Hydrofluoric acid is usually considered a weak acid, and it is indeed weaker than the other hydrohalic acids (pKa 3.17, mid-strength). However, in high concentrations it behaves like a strong acid, because it starts to protonate itself, forming H2F+ cations which are much more acidic than H3O+, and also HF2- anions which are a weaker base than F-. It is probably one of the most corrosive acids, even when very diluted. It is able to dissolve glass, forming hexafluorosilicic acid and water.

SiO2 + 6 HF → H2SiF6 + 2 H2O

However, due to the tendency of certain fluorides to be insoluble in water, some metals and metal alloys are able to resist it effectively, including nickel and copper and many alloys containing either.


Hydrofluoric acid is a solution of hydrogen fluoride in water, and thus has properties between those of water and pure hydrogen fluoride.

Availability and Uses

Hydrofluoric acid is used as a source of the fluoride ion, and for making Chlorofluorocarbons, or CFCs. It is rarely used in the home lab or even in college laboratories because of its extreme corrosive-ness and hazard to humans.

Hydrofluoric acid is available in some places as a 3-4% solution to etch glass. It is also used in many aluminium cleaning products. However, OTC aluminium cleaning agents usually also contain other acids such as sulfuric acid, and distilling hydrofluoric acid from them is very dangerous.


Although hydrofluoric acid is hazardous, it has been reported by sciencemadness.org members that it can be made by heating calcium fluoride (which can be obtained as a mineral) or sodium fluoride in sulfuric acid. Because HF acid dissolves glass or etches it, this is a very hard procedure. The set-up required to make hydrogen fluoride is usually made out of passivated copper or nickel. You can also use a cast lead retort, because lead is also passivated by hydrofluoric acid and is relatively easy to cast. To make the casting work easier, you can design the retort to consist of two parts, and seal the seam with PTFE tape.

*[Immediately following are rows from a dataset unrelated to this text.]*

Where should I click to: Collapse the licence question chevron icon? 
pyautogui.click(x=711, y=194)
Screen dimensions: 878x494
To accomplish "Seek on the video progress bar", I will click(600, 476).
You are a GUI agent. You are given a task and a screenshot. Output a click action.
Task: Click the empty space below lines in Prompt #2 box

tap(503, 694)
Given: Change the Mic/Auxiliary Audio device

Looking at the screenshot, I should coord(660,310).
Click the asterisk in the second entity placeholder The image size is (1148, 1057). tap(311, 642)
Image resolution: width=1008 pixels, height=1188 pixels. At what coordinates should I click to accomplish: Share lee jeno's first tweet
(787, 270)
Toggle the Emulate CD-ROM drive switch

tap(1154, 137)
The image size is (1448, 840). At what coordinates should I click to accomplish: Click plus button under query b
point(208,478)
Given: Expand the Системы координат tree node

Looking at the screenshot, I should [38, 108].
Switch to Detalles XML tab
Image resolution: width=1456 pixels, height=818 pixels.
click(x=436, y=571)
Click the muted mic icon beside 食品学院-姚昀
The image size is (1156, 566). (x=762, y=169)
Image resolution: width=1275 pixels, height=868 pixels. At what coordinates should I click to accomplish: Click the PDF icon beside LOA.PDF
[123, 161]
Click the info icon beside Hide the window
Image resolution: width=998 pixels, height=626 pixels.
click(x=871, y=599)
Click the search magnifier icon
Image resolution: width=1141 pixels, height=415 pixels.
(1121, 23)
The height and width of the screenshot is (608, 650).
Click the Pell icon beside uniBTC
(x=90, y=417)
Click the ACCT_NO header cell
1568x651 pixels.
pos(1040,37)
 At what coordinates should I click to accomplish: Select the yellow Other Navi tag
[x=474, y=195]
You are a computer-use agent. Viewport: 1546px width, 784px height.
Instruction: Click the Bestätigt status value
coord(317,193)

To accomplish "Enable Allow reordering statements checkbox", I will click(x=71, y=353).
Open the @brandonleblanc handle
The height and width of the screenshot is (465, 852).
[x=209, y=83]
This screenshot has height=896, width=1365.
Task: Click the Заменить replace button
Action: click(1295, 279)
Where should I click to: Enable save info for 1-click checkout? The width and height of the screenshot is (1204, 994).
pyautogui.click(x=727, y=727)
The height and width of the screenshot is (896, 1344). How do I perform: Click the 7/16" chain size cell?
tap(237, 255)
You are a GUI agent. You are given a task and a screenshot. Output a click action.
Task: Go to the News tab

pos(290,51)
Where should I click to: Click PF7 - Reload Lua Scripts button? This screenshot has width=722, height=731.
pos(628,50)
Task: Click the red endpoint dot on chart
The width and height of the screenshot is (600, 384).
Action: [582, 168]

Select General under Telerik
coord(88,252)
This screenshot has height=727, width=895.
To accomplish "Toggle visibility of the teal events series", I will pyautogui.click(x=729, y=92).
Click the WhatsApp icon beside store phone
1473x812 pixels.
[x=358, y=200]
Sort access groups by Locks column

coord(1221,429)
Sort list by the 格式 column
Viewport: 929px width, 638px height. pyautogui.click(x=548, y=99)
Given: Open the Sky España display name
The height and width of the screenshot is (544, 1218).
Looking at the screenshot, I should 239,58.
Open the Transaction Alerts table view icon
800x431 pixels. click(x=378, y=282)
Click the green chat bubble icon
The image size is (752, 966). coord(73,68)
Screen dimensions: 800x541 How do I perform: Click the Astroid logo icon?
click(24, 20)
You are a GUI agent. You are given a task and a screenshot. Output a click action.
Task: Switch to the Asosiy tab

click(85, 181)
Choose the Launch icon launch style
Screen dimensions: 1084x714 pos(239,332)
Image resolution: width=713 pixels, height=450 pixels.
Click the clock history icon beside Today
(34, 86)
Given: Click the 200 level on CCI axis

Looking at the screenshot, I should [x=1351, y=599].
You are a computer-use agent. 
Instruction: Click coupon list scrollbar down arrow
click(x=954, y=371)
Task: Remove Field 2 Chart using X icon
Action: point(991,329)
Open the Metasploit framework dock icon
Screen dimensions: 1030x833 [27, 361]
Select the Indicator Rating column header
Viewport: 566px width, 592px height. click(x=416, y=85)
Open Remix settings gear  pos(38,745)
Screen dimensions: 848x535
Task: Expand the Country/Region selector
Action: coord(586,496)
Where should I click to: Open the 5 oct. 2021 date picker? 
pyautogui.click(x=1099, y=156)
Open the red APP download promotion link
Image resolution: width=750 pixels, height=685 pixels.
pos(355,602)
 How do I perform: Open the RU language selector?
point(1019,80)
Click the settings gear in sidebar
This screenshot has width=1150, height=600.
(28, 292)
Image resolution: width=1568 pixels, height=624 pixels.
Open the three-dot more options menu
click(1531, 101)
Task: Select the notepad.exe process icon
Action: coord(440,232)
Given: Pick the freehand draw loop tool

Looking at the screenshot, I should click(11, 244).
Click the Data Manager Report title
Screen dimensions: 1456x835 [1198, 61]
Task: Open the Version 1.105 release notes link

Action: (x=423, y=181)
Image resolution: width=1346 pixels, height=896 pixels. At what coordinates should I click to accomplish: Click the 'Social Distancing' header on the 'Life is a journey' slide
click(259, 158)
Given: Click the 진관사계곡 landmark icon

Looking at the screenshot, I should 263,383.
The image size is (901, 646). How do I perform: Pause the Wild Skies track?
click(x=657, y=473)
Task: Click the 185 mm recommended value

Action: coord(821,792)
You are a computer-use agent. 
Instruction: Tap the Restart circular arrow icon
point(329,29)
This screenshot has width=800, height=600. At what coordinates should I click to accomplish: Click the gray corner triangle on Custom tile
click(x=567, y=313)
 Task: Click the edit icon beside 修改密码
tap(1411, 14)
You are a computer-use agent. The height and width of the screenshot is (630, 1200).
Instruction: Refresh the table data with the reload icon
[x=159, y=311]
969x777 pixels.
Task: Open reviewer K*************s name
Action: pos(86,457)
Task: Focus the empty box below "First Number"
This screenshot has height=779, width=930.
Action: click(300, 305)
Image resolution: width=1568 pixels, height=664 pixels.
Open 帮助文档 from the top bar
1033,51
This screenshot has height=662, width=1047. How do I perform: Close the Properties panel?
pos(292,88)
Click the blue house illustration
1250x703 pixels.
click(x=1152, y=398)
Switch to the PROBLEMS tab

The fluoride ion is able to precipitate calcium ions in the bloodstream, which can quickly cause hypocalcemia and death due to arrhythmia. Hydrofluoric acid will readily penetrate the skin, and if such an exposure occurs, calcium gluconate gel is the recommended treatment. Subcutaneous injections of calcium gluconate in the spot exposed to the acid are also recommended.

Besides the exposure to fluoride ions, hydrofluoric acid will readily burn the skin, though the burns may not be immediately evident until a day later. If you are crazy enough to have this acid, keep it in plastic dropper bottles and never pour it; only apply hydrofluoric acid by drops. This way you'll minimize the damage in case of a spill and ensure that one won't kill you, merely incapacitate for days or weeks.

A fume hood or a glovebox is very recommended if you want to experiment with this acid. If you use a glovebox, make sure it's made of plastic and has no glass walls, because fumes of hydrogen fluoride tend to etch glass and make it misty and opaque, hampering your ability to observe what's going on inside the box.


Hydrofluoric acid should be stored in a tightly sealed polytetrafluoroethylene (Teflon) bottle.


HF must be neutralized before disposal. Calcium hydroxide is a good neutralizing agent.